You can’t blame everything bad that happens on right-wing policymaking–but you can usually count on it to make a bad situation worse. Conservatives didn’t bring on the swine flu outbreak, any more than they caused Hurricane Katrina. But in both cases, they’ve made the federal government less equipped to respond to these disasters with possibly life-saving emergency services.
As The Nation’s John Nichols reported this morning, earlier this year, House Appropriations Committee chairman David Obey pushed hard for about $900 million in pandemic preparedness funding to be included in the economic stimulus legislation–but he “was ridiculed by conservative operatives and congressional Republicans.” Nichols writes:
Obey and other advocates for the spending argued, correctly, that a pandemic hitting in the midst of an economic downturn could turn a recession into something far worse — with workers ordered to remain in their homes, workplaces shuttered to avoid the spread of disease, transportation systems grinding to a halt and demand for emergency services and public health interventions skyrocketing. Indeed, they suggested, pandemic preparation was essential to any responsible plan for renewing the U.S. economy.

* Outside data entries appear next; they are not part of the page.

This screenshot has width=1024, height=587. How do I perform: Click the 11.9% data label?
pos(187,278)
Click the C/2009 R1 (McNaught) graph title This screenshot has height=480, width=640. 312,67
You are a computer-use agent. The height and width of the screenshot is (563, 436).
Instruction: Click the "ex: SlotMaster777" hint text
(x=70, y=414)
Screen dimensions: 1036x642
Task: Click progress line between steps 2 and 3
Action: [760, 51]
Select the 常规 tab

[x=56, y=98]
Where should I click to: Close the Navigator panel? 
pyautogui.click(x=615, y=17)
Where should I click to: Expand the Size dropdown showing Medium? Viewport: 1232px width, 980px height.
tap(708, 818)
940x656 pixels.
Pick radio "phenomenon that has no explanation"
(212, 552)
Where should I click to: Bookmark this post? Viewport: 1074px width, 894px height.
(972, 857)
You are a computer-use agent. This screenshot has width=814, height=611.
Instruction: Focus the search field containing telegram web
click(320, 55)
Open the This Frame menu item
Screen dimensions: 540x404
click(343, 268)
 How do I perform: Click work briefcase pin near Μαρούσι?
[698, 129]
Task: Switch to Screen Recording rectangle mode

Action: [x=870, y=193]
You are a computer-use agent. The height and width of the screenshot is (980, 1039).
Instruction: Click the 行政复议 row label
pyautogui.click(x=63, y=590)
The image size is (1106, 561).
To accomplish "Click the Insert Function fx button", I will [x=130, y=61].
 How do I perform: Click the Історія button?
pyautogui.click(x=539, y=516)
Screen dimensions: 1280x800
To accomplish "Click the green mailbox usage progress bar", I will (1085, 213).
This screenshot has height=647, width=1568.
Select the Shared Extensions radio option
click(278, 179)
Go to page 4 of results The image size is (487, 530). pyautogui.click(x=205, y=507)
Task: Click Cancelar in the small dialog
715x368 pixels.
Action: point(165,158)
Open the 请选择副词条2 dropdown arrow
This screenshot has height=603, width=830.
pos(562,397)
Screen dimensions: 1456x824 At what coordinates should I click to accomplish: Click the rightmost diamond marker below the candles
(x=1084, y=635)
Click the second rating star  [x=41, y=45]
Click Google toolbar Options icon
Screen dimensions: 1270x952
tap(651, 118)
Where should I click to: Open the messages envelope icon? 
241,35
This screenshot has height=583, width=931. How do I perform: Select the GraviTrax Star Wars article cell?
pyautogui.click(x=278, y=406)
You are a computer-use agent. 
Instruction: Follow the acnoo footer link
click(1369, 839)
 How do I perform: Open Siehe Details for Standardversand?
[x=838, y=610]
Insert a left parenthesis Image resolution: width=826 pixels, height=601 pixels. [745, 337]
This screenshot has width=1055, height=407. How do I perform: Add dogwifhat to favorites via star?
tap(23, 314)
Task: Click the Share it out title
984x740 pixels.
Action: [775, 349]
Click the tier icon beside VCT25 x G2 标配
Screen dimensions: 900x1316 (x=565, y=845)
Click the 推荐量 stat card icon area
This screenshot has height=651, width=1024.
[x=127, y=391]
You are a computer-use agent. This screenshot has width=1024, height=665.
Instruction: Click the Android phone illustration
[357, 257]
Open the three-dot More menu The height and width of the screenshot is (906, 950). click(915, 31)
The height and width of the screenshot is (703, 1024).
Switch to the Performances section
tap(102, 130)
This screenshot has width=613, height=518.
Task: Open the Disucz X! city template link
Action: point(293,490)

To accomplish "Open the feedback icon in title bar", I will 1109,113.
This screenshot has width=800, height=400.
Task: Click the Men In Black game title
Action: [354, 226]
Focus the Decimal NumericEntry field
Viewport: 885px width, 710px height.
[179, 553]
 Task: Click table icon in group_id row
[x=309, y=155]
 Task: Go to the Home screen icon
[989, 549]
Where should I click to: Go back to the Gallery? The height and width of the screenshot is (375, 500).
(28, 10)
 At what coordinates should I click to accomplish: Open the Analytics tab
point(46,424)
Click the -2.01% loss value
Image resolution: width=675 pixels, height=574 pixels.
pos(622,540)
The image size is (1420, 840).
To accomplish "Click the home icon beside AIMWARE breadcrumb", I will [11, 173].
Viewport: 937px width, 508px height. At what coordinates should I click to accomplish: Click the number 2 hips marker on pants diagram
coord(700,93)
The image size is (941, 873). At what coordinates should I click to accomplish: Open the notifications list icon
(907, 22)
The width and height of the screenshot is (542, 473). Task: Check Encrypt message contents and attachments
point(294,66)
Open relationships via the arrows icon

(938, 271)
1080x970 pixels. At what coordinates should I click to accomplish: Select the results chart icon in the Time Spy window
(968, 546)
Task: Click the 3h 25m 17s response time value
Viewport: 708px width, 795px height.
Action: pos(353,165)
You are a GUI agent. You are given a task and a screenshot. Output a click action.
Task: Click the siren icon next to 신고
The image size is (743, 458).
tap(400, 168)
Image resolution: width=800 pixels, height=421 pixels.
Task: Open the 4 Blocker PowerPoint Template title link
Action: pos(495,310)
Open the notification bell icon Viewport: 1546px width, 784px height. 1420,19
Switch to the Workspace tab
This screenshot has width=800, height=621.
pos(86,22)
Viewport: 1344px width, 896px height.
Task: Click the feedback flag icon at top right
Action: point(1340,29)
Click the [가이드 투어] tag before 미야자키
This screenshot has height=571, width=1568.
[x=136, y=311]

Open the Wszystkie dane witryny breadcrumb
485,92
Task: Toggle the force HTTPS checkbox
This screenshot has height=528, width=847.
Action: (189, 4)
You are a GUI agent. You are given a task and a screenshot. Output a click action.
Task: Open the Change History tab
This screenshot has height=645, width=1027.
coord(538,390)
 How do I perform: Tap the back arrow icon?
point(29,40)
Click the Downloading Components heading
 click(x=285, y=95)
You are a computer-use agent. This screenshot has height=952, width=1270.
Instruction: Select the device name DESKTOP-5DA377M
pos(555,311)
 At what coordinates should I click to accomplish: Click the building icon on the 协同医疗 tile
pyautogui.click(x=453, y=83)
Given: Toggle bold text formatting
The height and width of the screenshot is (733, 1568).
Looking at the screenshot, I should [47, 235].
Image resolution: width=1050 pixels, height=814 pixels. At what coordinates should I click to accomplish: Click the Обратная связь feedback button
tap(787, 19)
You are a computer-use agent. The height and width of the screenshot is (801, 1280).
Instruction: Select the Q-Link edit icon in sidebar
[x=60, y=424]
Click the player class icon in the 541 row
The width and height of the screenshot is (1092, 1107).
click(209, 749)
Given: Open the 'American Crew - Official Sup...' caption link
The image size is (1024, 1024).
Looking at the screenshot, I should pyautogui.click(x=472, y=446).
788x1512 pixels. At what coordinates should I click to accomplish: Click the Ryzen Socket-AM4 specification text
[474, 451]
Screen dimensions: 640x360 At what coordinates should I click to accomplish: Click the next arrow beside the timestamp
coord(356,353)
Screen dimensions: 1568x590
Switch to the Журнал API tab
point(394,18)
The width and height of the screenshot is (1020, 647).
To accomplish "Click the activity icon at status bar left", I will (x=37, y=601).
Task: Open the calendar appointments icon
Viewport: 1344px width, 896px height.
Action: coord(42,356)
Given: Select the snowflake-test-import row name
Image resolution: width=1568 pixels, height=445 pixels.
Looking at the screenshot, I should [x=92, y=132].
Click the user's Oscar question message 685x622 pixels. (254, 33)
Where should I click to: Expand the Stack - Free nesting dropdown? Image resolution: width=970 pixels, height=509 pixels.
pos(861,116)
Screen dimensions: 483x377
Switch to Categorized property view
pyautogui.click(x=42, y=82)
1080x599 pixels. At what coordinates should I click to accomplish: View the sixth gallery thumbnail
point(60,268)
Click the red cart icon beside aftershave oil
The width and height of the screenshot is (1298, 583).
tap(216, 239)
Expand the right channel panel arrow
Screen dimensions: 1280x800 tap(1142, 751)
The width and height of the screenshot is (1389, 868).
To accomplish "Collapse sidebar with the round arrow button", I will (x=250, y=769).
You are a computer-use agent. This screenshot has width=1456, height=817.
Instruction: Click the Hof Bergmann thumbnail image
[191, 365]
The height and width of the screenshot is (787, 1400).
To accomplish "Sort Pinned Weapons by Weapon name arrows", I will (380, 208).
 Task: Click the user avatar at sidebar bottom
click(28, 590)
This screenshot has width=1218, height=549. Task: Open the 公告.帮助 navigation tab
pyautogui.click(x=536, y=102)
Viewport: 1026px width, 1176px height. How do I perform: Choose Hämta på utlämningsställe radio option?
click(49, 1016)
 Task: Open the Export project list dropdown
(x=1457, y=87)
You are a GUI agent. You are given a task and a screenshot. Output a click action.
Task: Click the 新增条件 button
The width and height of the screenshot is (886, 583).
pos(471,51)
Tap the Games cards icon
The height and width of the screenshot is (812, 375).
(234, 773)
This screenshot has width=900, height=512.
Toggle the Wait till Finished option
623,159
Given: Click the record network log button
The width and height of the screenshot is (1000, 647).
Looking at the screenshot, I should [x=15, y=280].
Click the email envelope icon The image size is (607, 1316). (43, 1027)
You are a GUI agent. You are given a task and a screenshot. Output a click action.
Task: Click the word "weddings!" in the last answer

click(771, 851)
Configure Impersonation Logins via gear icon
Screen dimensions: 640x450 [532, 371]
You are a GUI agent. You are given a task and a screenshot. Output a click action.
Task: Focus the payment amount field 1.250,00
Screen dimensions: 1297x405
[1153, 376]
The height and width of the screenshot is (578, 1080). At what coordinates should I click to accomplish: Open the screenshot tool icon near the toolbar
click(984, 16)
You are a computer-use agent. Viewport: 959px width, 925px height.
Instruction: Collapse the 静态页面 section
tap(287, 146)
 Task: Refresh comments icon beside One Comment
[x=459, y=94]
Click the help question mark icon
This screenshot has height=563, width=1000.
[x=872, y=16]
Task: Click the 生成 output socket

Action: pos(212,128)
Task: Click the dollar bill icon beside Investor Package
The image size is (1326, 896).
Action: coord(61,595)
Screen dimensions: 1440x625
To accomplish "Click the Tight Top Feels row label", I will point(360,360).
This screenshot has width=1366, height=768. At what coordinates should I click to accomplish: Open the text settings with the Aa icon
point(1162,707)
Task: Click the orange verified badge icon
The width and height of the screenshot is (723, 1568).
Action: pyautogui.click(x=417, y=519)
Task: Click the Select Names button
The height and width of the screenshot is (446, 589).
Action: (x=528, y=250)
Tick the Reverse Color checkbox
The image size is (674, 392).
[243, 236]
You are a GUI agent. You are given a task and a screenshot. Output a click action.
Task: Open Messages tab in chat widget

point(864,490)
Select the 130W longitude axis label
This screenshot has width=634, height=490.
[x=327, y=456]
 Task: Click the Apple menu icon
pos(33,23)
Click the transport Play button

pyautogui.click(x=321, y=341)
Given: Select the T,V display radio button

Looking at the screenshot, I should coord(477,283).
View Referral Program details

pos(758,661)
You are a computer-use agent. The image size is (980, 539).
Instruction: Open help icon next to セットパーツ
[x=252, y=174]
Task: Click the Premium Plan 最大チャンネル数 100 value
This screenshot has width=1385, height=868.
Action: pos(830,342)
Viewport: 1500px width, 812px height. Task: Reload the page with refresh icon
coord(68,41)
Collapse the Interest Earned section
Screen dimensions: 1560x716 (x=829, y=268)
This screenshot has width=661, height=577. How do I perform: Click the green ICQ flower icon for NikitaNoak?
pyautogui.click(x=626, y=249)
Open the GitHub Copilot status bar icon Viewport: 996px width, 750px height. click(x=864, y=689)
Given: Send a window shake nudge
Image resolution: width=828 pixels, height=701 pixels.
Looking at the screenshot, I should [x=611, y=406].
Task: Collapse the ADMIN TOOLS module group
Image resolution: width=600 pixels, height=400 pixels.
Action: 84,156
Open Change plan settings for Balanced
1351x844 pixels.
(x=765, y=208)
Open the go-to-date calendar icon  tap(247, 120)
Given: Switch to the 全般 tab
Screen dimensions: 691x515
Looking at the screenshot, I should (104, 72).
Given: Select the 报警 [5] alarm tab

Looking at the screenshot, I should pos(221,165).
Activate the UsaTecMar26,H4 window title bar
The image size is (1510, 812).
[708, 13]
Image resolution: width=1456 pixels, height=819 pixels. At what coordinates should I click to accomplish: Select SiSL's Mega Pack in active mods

But former White House political czar Karl Rove and key congressional Republicans — led by Maine Senator Susan Collins — aggressively attacked the notion that there was a connection between pandemic preparation and economic recovery.
Nichols documents how Collins and other Republicans actually singled out the pandemic prevention funds as a prime example of profligate Democratic spending, and of unrelated projects being tacked on to the stimulus bill. They used it to score political points. Collins’s vote was, of course, absolutely key to passage of the stimulus legislation in the Senate. So the only funding of this kind that that made it into the final conference version was $50 million for improving information systems at the Department of Health and Human Services. All support for frontline emergency services in the event of a pandemic was eliminated.